__TO BE DONE__.
Convert the following rows into a numbered list, leaving out any blank lines.

- - - - - - -

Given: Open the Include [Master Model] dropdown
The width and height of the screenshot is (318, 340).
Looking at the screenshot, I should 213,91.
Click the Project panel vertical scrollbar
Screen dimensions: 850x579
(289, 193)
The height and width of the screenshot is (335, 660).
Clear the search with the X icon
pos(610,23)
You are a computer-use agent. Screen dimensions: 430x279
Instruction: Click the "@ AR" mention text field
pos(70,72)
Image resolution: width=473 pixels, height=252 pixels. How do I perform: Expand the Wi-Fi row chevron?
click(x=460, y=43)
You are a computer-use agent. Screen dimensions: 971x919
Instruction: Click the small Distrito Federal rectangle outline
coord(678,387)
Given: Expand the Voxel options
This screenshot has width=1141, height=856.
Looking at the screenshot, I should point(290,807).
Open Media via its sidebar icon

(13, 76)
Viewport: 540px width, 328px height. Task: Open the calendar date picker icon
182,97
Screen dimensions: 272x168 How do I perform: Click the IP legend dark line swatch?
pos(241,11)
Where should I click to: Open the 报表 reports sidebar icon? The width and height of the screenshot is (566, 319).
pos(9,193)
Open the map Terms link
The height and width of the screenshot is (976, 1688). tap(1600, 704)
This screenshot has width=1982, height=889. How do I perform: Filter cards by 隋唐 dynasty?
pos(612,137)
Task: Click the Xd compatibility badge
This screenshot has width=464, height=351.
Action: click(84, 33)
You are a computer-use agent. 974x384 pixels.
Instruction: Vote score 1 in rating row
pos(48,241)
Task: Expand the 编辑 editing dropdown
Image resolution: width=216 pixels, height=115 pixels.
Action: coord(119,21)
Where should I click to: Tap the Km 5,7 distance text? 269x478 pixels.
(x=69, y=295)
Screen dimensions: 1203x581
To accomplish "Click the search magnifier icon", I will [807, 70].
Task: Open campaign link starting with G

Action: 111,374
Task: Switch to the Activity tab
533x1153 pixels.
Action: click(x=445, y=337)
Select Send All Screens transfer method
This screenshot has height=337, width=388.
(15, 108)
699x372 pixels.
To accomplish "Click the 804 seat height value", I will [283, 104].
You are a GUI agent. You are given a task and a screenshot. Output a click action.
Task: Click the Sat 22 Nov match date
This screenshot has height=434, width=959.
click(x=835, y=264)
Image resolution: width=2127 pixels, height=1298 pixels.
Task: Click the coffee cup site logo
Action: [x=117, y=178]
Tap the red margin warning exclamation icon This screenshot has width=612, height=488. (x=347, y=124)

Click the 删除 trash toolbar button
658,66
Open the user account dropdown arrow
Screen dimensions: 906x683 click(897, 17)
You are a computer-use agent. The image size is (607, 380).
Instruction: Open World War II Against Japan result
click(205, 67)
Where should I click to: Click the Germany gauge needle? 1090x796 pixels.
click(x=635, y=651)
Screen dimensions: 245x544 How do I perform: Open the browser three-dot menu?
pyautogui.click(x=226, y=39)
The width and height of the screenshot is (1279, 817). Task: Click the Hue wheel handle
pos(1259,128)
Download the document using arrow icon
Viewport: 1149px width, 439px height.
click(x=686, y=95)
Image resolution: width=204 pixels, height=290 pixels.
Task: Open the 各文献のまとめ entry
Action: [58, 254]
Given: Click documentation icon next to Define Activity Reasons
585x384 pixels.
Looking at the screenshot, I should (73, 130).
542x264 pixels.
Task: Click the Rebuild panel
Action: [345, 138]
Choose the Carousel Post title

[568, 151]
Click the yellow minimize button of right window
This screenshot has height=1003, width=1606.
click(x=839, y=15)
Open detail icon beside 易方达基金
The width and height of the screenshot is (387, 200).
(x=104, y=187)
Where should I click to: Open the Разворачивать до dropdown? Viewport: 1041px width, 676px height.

- - - - - - -

__THE RESULT__.
1. Given: Open the Include [Master Model] dropdown
2. The width and height of the screenshot is (318, 340).
3. Looking at the screenshot, I should 213,91.
4. Click the Project panel vertical scrollbar
5. Screen dimensions: 850x579
6. (289, 193)
7. The height and width of the screenshot is (335, 660).
8. Clear the search with the X icon
9. pos(610,23)
10. You are a computer-use agent. Screen dimensions: 430x279
11. Instruction: Click the "@ AR" mention text field
12. pos(70,72)
13. Image resolution: width=473 pixels, height=252 pixels. How do I perform: Expand the Wi-Fi row chevron?
14. click(x=460, y=43)
15. You are a computer-use agent. Screen dimensions: 971x919
16. Instruction: Click the small Distrito Federal rectangle outline
17. coord(678,387)
18. Given: Expand the Voxel options
19. This screenshot has width=1141, height=856.
20. Looking at the screenshot, I should point(290,807).
21. Open Media via its sidebar icon
22. (13, 76)
23. Viewport: 540px width, 328px height. Task: Open the calendar date picker icon
24. 182,97
25. Screen dimensions: 272x168 How do I perform: Click the IP legend dark line swatch?
26. pos(241,11)
27. Where should I click to: Open the 报表 reports sidebar icon? The width and height of the screenshot is (566, 319).
28. pos(9,193)
29. Open the map Terms link
30. The height and width of the screenshot is (976, 1688). tap(1600, 704)
31. This screenshot has width=1982, height=889. How do I perform: Filter cards by 隋唐 dynasty?
32. pos(612,137)
33. Task: Click the Xd compatibility badge
34. This screenshot has width=464, height=351.
35. Action: click(84, 33)
36. You are a computer-use agent. 974x384 pixels.
37. Instruction: Vote score 1 in rating row
38. pos(48,241)
39. Task: Expand the 编辑 editing dropdown
40. Image resolution: width=216 pixels, height=115 pixels.
41. Action: coord(119,21)
42. Where should I click to: Tap the Km 5,7 distance text? 269x478 pixels.
43. (x=69, y=295)
44. Screen dimensions: 1203x581
45. To accomplish "Click the search magnifier icon", I will [807, 70].
46. Task: Open campaign link starting with G
47. Action: 111,374
48. Task: Switch to the Activity tab
49. 533x1153 pixels.
50. Action: click(x=445, y=337)
51. Select Send All Screens transfer method
52. This screenshot has height=337, width=388.
53. (15, 108)
54. 699x372 pixels.
55. To accomplish "Click the 804 seat height value", I will [283, 104].
56. You are a GUI agent. You are given a task and a screenshot. Output a click action.
57. Task: Click the Sat 22 Nov match date
58. This screenshot has height=434, width=959.
59. click(x=835, y=264)
60. Image resolution: width=2127 pixels, height=1298 pixels.
61. Task: Click the coffee cup site logo
62. Action: [x=117, y=178]
63. Tap the red margin warning exclamation icon This screenshot has width=612, height=488. (x=347, y=124)
64. Click the 删除 trash toolbar button
65. 658,66
66. Open the user account dropdown arrow
67. Screen dimensions: 906x683 click(897, 17)
68. You are a computer-use agent. The image size is (607, 380).
69. Instruction: Open World War II Against Japan result
70. click(205, 67)
71. Where should I click to: Click the Germany gauge needle? 1090x796 pixels.
72. click(x=635, y=651)
73. Screen dimensions: 245x544 How do I perform: Open the browser three-dot menu?
74. pyautogui.click(x=226, y=39)
75. The width and height of the screenshot is (1279, 817). Task: Click the Hue wheel handle
76. pos(1259,128)
77. Download the document using arrow icon
78. Viewport: 1149px width, 439px height.
79. click(x=686, y=95)
80. Image resolution: width=204 pixels, height=290 pixels.
81. Task: Open the 各文献のまとめ entry
82. Action: [58, 254]
83. Given: Click documentation icon next to Define Activity Reasons
84. 585x384 pixels.
85. Looking at the screenshot, I should (73, 130).
86. 542x264 pixels.
87. Task: Click the Rebuild panel
88. Action: [345, 138]
89. Choose the Carousel Post title
90. [568, 151]
91. Click the yellow minimize button of right window
92. This screenshot has height=1003, width=1606.
93. click(x=839, y=15)
94. Open detail icon beside 易方达基金
95. The width and height of the screenshot is (387, 200).
96. (x=104, y=187)
97. Where should I click to: Open the Разворачивать до dropdown? Viewport: 1041px width, 676px height.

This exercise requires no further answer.